What causes Hallux Valgus?
Although Hallux Valgus and bunions are generally hereditary, shoe wear can cause abnormal pressure or rubbing which can lead to bunion development.
How do I know if I have Hallux Valgus?
What are the symptoms of Hallux Valgus?
- Shift of the big toe inward toward other toes.
- Irritated skin around the bunion as well as joint redness and pain.
- Pain when walking.
- Blisters form easily.
- Shoes don't fit properly.
How is Hallux Valgus diagnosed?
Your physician will generally do a careful history and physical examination. Shoe wear will also be discussed. X-Rays may be suggested to allow the doctor to determine the appropriate treatment.
What can I do from home for Hallux Valgus?
What can I do to prevent Hallux Valgus?
Since Hallux Valgus is primarily hereditary, there is little you can do to prevent Hallux Valgus from occuring. If Hallux Valgus and bunions run in the family always avoid wearing shoes that rub or apply pressure that is uncomfortable.
What treatments can I do from home for Hallux Valgus?
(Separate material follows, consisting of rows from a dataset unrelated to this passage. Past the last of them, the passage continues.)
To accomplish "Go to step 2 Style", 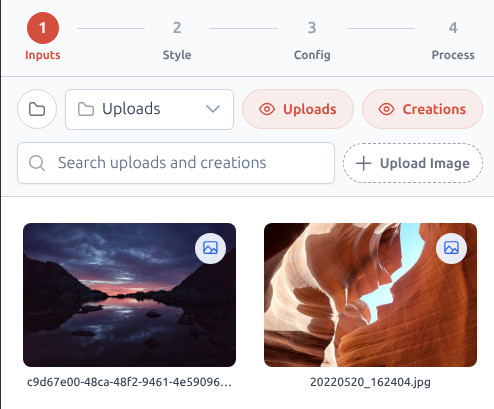I will click(x=177, y=41).

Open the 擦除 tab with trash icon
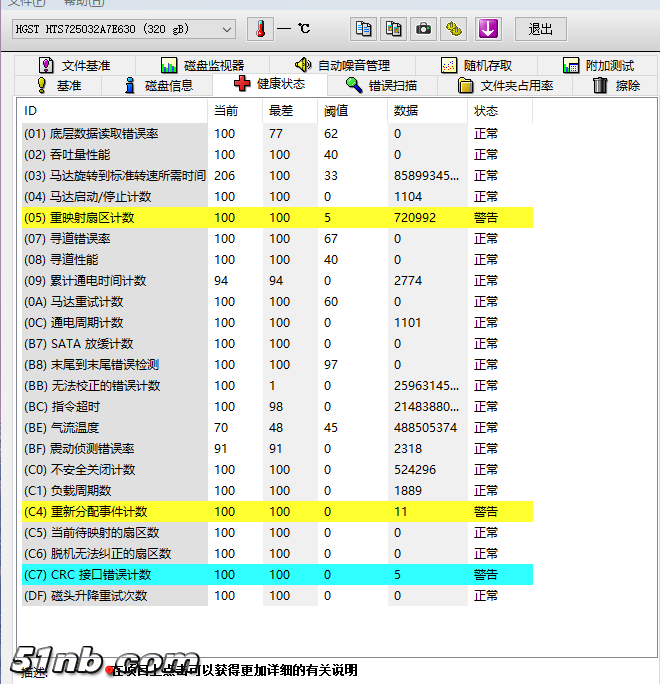coord(616,86)

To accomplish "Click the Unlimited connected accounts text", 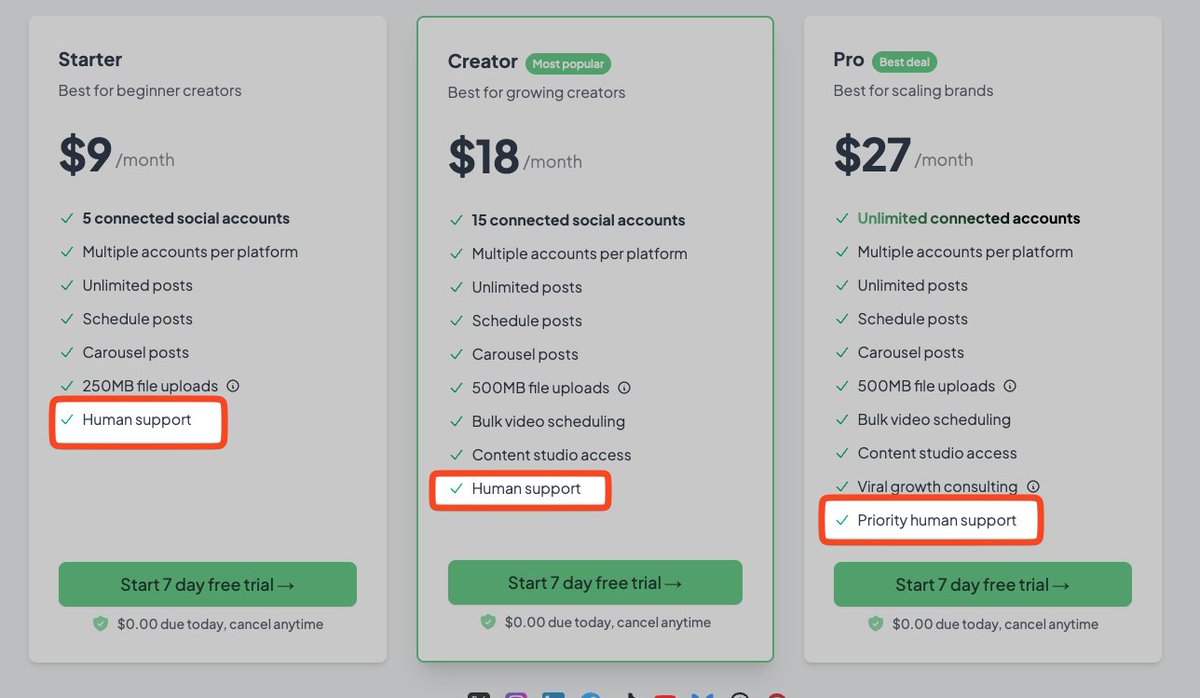I will click(x=968, y=218).
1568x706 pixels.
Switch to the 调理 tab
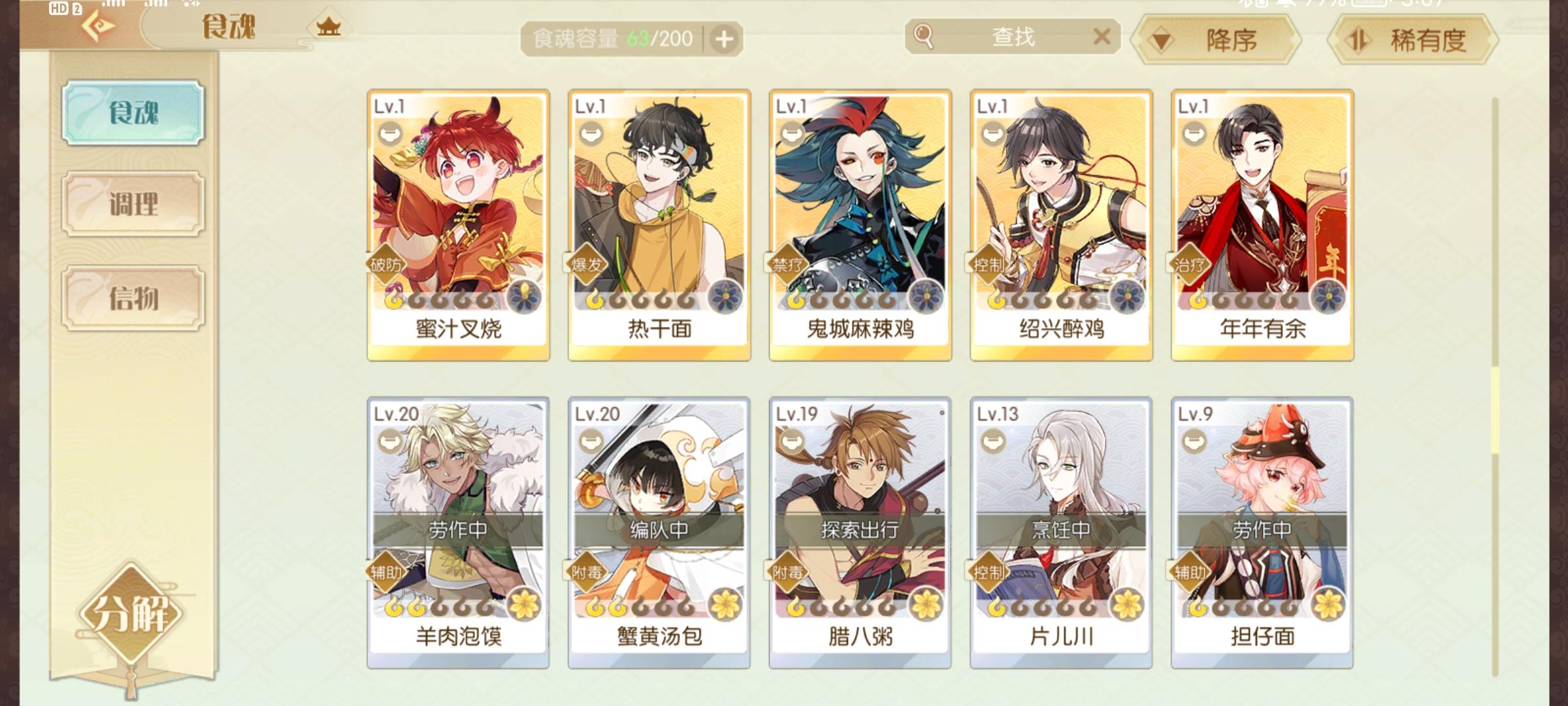click(133, 204)
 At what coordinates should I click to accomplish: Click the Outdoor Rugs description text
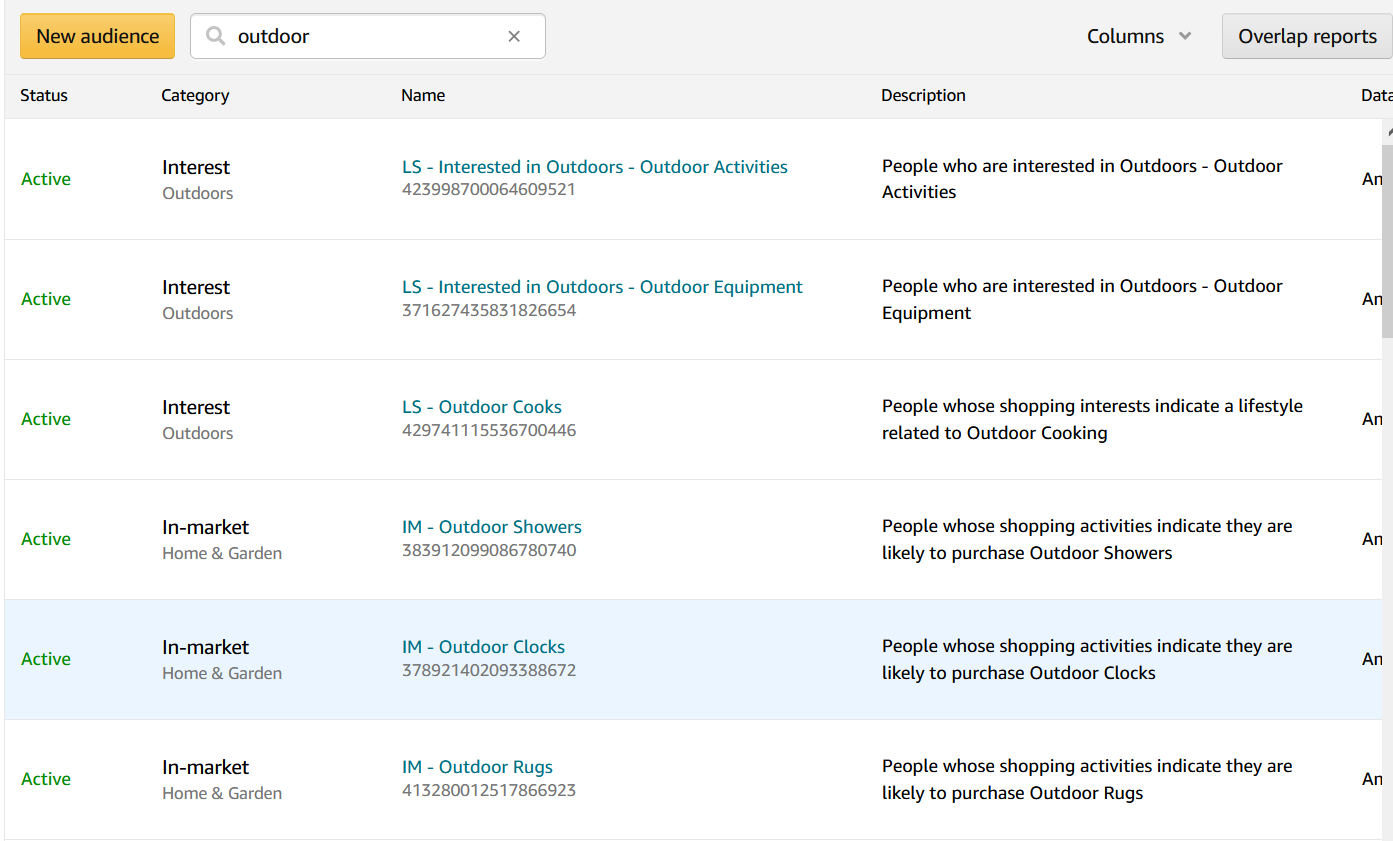pyautogui.click(x=1086, y=780)
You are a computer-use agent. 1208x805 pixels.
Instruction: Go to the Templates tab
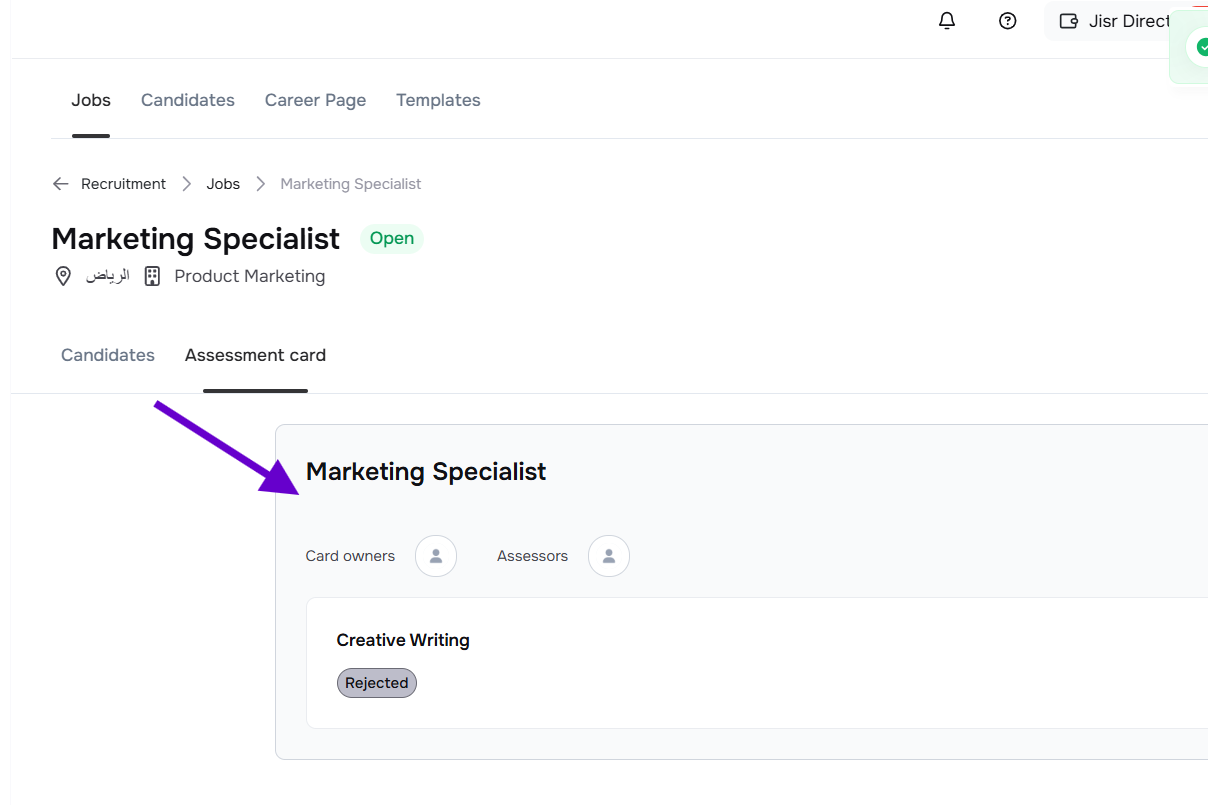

- Adapt shoe wear to fit the foot properly.
- Purchase bunion pads or toe spacers to splint the big toe.
When should I see a doctor for Hallux Valgus?
If you have tried all at home treatments and are still experiencing pain from the bunion caused by Hallux Valgus, schedule an appointment with your doctor.
Treatments your doctor may recommend for Hallux Valgus
Adapt shoe wear to fit properly without any pressure or rubbing.Toe spacers or splints may also be recommended
If all non-surgical measures fail to control the symptoms, surgery may be needed to remove the bunion, realign the big toe bones, and balance muscles around the joint.